According to an analysis by incident response firm Mandiant, the phishing attacks impersonated Germany’s Christian Democratic Union (CDU) party and invited recipients to a dinner reception. A malicious link in the email directed users to a malware dropper that eventually deployed a new variant of a backdoor program recently added to APT29’s arsenal.

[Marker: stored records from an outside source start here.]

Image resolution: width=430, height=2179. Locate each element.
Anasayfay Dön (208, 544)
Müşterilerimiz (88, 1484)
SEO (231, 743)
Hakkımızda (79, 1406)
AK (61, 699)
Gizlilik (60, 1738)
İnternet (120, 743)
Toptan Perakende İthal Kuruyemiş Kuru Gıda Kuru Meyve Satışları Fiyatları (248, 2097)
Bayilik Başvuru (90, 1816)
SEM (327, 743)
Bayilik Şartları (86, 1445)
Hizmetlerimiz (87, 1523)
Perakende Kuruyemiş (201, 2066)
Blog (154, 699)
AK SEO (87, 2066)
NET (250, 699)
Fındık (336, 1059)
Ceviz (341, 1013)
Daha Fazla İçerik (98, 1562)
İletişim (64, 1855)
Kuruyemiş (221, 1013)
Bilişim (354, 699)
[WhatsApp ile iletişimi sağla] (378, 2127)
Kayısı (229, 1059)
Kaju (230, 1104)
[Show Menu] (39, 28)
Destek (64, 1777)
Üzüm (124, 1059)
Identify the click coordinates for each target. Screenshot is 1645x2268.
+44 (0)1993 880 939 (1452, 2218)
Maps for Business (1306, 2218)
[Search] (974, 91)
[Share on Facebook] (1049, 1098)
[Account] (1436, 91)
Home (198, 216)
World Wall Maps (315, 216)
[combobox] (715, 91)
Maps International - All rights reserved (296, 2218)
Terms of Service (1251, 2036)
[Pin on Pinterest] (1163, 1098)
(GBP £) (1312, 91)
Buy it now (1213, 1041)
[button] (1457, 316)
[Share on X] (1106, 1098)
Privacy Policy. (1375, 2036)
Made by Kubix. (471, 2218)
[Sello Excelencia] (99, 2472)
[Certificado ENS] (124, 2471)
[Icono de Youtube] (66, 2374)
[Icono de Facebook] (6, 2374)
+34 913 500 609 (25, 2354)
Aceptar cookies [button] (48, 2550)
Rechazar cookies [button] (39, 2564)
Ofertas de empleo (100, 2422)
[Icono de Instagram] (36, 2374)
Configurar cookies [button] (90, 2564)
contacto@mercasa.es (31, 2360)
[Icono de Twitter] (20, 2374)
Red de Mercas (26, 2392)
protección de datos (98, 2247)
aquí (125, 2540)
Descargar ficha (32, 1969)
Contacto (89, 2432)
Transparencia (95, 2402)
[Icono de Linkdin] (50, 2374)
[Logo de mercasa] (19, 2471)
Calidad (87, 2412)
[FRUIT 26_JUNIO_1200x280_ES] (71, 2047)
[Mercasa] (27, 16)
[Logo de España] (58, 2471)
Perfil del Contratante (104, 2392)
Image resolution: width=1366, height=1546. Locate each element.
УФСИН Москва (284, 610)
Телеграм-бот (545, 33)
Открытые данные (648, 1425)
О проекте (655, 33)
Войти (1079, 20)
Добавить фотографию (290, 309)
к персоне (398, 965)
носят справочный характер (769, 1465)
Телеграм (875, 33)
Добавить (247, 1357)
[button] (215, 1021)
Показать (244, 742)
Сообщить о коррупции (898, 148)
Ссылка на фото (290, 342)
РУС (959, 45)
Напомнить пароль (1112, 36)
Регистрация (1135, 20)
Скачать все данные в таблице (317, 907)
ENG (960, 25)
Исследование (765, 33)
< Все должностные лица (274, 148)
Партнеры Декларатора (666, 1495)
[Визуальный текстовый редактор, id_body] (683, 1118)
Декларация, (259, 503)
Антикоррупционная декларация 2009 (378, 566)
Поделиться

“As highlighted in our previous research detailing APT29’s operations in the first-half of 2023, these malware delivery operations are highly adaptive, and continue to evolve in lockstep with Russia’s geopolitical realities,” researchers from incident response firm Mandiant said in a new report. “We therefore suspect that APT29’s interest in these organizations is unlikely to be limited to Germany. Western political parties and their associated bodies from across the political spectrum are likely also possible targets for future SVR-linked cyber-espionage activity given Moscow’s vital interest in understanding changing Western political dynamics related to Ukraine and other flashpoint foreign policy issues.”
From ROOTSAW malware dropper to WINELOADER backdoor
The malicious links prompt users to download a .zip archive that contains a malware dropper, which Mandiant calls ROOTSAW, that has been part of APT29’s toolkit since at least 2021. This dropper, also known in the industry as EnvyScout, contains obfuscated JavaScript code that reaches out to an attacker-controlled domain and downloads a file called invite.txt that is actually an encrypted archive.
This file is first decrypted using the Windows certutil utility and is then decompressed with tar. The archive contains a new backdoor variant that Mandiant named WINELOADER, which is sideloaded with the legitimate Microsoft SqlDumper.exe that’s part of SQL Server.
WINELOADER was analyzed for the first time in February by researchers from security company Zscaler who found it after analyzing a PDF uploaded to VirusTotal from Latvia. The PDF masqueraded as a letter from the Ambassador of India inviting diplomats to a wine-tasting event in February 2024, a lure that’s similar to the new one impersonating the German CDU party. In fact, the whole infection chain is very similar to what Mandiant observed and the new attack also drops a decoy PDF with the rogue CDU invitation.
Similarities with older APT29 backdoors
While Zscaler did not link the January attack to any APT group, the researchers believed at the time it was the work of a nation-state threat actor looking to exploit diplomatic relations, which is typical of APT29 targeting. Going further, Mandiant has not established clear similarities in design and code to two older backdoors tracked as BURNTBATTER and MUSKYBEAT that are only associated with APT29.
“However, the code family itself is considerably more customized than the previous variants, as it no longer uses publicly available loaders like DONUT or DAVESHELL and implements a unique C2 mechanism,” the researchers said in their analysis. “Additionally, WINELOADER contains the following shared techniques with other code families used by APT29: The RC4 algorithm used to decrypt the next stage payload; process/DLL name check to validate the payload context (in use since early BEATDROP variants) and Ntdll usermode hook bypass (in use since early BEATDROP variants).”
WINELOADER is executed using DLL sideloading techniques into a legitimate Windows executable, which is meant to make detection harder. It then proceeds to decrypt a portion of code using the RC4 cipher. The backdoor is modular, and this code represents the main module which also includes configuration data and the part that communicates with the command-and-control (C2) server.
The malware connects to the server using HTTP with a custom user agent and registration packets inside the requests. The attackers can issue instructions to load additional modules or to establish persistence on the system if they consider the system important enough.
The Mandiant report includes MITRE ATTACK Framework TTPs as well as custom detection rules based on indicators of compromise.